La decisione giunge ad esito di una complessa vicenda ove l’uomo, attuale ricorrente, non avendo trovato ragione in primo e secondo grado, si era rivolto una prima volta alla Corte di Cassazione, che aveva cassato la pronuncia di merito con rinvio alla Corte d’Appello. Quest’ultima tuttavia, aveva nuovamente rigettato le istanze del ricorrente, ritenendo l’attribuibilità della poliomielite alla somministrazione del vaccino, una mera probabilità quantificabile nella misura assai bassa del 1 – 2%. Avverso detta pronuncia, pertanto, l’uomo ricorreva per la seconda volta in Cassazione.

Ma il Supremo Collegio gli ha dato di nuovo ragione, dando atto di come i Giudici di merito non si siano attenuti ai principi affermati in tema di indagine sul nesso di causalità, nel momento in cui hanno ritenuto che l’ipotesi del nesso causale non fosse suffragata da alta probabilità statistica. In altri termini, se da una parte il giudice del rinvio ha valorizzato la testimonianza del padre che ha dichiarato provata l’avvenuta vaccinazione del ricorrente nel 1956 – ritenendo che non potesse dunque escludersi il nesso causale – dall’altra ha tuttavia rigettato la domanda, in quanto il nesso non poteva affermarsi con “ragionevole probabilità” richiesta dalla prova per presunzioni.

Ragionevole probabilità scientifica. Non esclusa per la sola incidenza statistica

Sul punto, gli Ermellini hanno voluto ricordare, nell’ordinanza n. 25119 del 24 ottobre 2017, che la regola della “certezza probabilisticanon può essere ancorata esclusivamente alla determinazione quantitativa – statistica delle frequenze di classe di eventi (probabilità quantitativa), ma va quantificata riconducendo il grado di fondatezza nell’ambito degli elementi di conferma disponibili nel caso concreto (c.d. probabilità logica).

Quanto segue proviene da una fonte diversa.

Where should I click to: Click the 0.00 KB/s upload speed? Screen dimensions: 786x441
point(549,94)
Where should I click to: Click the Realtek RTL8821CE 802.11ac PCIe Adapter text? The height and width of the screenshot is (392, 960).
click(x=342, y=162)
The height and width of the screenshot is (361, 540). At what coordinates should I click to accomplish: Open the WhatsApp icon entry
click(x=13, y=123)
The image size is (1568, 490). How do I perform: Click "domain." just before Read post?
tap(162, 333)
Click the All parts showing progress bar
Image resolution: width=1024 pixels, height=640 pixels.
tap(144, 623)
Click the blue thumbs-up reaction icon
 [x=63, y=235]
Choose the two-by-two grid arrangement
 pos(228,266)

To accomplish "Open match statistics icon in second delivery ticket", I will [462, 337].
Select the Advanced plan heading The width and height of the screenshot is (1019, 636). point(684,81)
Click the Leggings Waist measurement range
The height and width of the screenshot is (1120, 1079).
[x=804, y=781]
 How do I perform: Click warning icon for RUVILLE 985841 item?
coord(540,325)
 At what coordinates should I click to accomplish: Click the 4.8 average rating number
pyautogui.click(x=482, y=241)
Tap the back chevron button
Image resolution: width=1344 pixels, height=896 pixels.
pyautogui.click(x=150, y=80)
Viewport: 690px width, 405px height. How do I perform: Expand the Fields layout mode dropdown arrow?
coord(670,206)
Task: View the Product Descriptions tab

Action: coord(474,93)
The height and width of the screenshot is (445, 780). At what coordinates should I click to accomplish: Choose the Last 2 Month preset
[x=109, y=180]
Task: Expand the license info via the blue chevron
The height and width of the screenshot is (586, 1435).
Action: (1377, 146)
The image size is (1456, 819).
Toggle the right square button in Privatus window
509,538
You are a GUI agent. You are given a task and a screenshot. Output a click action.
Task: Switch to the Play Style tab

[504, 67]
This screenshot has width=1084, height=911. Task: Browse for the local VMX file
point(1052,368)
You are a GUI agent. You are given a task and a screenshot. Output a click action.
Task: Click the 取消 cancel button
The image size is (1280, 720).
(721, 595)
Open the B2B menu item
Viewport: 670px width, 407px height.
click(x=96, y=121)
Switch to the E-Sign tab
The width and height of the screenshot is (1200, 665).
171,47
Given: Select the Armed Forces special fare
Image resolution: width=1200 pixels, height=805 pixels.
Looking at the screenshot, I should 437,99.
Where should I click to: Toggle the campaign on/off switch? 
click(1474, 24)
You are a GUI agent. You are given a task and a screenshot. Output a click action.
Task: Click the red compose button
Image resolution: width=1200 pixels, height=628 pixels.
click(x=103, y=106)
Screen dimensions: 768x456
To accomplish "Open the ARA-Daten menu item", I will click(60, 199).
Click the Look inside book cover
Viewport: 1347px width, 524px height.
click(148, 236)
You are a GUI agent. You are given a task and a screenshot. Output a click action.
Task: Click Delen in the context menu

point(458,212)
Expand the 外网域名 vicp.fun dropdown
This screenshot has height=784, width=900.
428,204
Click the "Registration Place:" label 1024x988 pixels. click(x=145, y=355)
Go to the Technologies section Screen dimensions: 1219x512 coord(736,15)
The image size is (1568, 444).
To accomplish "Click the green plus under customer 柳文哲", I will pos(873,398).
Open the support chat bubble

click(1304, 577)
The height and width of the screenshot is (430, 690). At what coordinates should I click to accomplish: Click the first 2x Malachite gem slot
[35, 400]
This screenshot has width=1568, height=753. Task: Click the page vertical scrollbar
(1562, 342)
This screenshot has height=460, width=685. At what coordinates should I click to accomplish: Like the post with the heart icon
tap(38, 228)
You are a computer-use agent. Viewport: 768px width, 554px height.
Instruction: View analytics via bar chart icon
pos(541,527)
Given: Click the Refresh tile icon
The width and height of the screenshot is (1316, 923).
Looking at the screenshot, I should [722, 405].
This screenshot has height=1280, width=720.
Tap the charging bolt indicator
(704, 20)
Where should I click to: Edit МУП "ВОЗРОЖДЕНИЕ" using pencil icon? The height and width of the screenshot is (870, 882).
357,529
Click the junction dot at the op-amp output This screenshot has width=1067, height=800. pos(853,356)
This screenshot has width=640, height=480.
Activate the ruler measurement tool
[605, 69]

Nel caso di specie, inoltre, pur a fronte di elementi significativi in un ragionamento presuntivo (ad esempio, il fatto che la sintomatologia paralitica fosse insorta dopo la somministrazione del vaccino nei tempi previsti dalla scienza, la ritenuta inverosomiglianza del contagio per contatto, l’affermata validità degli studi presenti a sostegno delle difficoltà di inattivazione virale durante la prima produzione del vaccino), il giudice del rinvio ha erroneamente ritenuto di escludere la ragionevole probabilità scientifica dell’imputazione della poliomielite alla vaccinazione, in considerazione della sola incidenza statistica della soluzione ricercata; laddove questa, di per sé, non può essere sufficiente, in assenza di specificazione degli ulteriori presupposti in base ai quali la medesima analisi statistica è stata condotta.